___ EXTRACTED MATERIAL

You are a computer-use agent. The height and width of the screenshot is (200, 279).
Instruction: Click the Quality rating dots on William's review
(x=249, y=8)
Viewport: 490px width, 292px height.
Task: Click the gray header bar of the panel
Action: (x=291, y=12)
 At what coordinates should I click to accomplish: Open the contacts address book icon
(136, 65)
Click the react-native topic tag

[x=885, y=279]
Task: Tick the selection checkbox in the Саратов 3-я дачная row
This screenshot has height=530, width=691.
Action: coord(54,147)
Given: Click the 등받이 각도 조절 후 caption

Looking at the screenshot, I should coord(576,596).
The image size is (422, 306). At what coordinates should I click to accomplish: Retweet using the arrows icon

______

Reproduce every entry above word for word, with each line unchanged and in its original order.

You are a computer-use agent. The height and width of the screenshot is (200, 279).
Instruction: Click the Quality rating dots on William's review
(x=249, y=8)
Viewport: 490px width, 292px height.
Task: Click the gray header bar of the panel
Action: (x=291, y=12)
 At what coordinates should I click to accomplish: Open the contacts address book icon
(136, 65)
Click the react-native topic tag

[x=885, y=279]
Task: Tick the selection checkbox in the Саратов 3-я дачная row
This screenshot has height=530, width=691.
Action: coord(54,147)
Given: Click the 등받이 각도 조절 후 caption

Looking at the screenshot, I should coord(576,596).
The image size is (422, 306). At what coordinates should I click to accomplish: Retweet using the arrows icon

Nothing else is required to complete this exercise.